/---

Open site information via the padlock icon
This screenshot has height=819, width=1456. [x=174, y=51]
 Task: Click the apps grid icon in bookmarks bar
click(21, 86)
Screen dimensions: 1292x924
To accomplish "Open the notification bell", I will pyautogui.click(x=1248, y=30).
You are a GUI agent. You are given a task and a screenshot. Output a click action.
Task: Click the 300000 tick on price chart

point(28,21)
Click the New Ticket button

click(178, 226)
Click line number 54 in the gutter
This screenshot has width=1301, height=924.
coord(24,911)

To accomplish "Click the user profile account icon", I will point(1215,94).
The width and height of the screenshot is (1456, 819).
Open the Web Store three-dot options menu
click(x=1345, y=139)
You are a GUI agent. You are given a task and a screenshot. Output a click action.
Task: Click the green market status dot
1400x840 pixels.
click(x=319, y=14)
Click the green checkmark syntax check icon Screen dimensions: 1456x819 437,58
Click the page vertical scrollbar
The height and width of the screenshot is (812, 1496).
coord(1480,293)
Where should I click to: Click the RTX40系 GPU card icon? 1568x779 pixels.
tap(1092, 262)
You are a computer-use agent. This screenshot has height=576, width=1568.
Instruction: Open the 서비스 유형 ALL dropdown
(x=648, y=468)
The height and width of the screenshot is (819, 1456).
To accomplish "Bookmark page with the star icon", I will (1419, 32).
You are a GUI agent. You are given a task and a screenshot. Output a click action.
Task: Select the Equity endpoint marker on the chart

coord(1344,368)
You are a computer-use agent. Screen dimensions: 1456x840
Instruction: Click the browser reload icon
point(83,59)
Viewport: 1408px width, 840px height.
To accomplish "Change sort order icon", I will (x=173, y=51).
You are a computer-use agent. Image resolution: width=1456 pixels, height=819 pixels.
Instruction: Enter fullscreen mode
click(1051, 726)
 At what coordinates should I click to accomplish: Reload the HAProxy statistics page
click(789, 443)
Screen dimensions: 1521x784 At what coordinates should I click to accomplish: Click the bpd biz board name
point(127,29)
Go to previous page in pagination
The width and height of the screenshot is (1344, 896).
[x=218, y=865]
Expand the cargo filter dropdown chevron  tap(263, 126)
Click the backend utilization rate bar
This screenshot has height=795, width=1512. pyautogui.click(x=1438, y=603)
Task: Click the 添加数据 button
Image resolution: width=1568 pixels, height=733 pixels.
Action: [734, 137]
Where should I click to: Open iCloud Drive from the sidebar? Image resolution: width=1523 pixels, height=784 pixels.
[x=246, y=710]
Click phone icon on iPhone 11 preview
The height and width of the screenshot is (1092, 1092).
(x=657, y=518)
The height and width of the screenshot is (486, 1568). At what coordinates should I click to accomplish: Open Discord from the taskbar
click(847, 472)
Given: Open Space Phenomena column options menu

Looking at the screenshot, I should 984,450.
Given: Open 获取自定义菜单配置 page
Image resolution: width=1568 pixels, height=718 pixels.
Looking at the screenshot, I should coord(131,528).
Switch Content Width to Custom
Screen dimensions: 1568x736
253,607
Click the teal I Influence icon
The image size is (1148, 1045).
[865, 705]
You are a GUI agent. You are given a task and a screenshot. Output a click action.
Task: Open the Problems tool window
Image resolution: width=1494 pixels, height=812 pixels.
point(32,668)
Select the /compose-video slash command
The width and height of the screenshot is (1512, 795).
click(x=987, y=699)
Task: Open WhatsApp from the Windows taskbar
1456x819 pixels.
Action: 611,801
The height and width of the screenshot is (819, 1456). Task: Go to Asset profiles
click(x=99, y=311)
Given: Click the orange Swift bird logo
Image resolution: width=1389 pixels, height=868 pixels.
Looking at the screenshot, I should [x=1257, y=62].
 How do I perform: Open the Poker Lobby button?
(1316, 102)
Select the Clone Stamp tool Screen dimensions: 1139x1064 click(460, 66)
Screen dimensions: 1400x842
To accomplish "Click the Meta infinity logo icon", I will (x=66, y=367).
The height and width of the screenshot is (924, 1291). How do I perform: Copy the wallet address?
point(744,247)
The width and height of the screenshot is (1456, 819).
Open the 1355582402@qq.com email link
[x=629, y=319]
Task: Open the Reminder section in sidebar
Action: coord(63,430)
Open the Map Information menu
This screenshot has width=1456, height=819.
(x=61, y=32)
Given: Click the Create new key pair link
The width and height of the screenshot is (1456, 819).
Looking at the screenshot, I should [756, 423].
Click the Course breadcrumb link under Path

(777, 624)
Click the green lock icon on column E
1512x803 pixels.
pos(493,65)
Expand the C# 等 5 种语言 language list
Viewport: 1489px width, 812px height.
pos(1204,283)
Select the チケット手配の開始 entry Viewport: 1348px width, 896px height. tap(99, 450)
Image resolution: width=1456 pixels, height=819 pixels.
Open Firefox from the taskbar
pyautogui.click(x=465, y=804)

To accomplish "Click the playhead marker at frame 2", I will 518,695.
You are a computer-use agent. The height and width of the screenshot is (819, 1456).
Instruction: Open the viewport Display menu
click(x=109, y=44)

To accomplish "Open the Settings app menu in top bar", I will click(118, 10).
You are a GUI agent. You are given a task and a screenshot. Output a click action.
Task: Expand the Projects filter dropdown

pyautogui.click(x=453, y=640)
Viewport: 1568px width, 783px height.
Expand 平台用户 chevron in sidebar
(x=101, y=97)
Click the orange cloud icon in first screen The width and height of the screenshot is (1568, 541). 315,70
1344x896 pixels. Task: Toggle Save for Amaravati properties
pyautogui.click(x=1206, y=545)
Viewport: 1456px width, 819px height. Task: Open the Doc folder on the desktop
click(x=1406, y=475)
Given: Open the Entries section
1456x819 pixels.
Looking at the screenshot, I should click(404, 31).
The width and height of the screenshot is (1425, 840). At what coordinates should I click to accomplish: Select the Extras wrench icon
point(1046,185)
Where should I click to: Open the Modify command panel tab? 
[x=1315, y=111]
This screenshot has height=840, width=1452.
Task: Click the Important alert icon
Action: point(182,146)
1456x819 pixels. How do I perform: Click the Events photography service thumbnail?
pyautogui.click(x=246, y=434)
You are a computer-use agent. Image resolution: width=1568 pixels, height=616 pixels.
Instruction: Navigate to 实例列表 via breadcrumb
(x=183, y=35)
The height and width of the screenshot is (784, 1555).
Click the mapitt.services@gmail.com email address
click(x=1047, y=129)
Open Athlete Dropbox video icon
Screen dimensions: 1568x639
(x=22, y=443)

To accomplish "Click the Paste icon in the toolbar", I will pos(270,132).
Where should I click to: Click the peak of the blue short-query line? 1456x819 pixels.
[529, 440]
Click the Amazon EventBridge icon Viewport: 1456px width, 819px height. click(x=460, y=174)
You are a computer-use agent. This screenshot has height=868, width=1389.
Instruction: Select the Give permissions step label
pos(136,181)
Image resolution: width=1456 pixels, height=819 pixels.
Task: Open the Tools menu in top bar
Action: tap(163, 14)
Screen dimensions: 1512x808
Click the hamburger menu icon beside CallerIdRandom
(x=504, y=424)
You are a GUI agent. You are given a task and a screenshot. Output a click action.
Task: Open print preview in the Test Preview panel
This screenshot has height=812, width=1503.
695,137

\---

### WORK TASK:
Of all the entries above, retype exactly the lines from the line with "The height and width of the screenshot is (812, 1496)." to the line with "has height=576, width=1568.", both included, and no others.

### ANSWER BOX:
The height and width of the screenshot is (812, 1496).
coord(1480,293)
Where should I click to: Click the RTX40系 GPU card icon? 1568x779 pixels.
tap(1092, 262)
You are a computer-use agent. This screenshot has height=576, width=1568.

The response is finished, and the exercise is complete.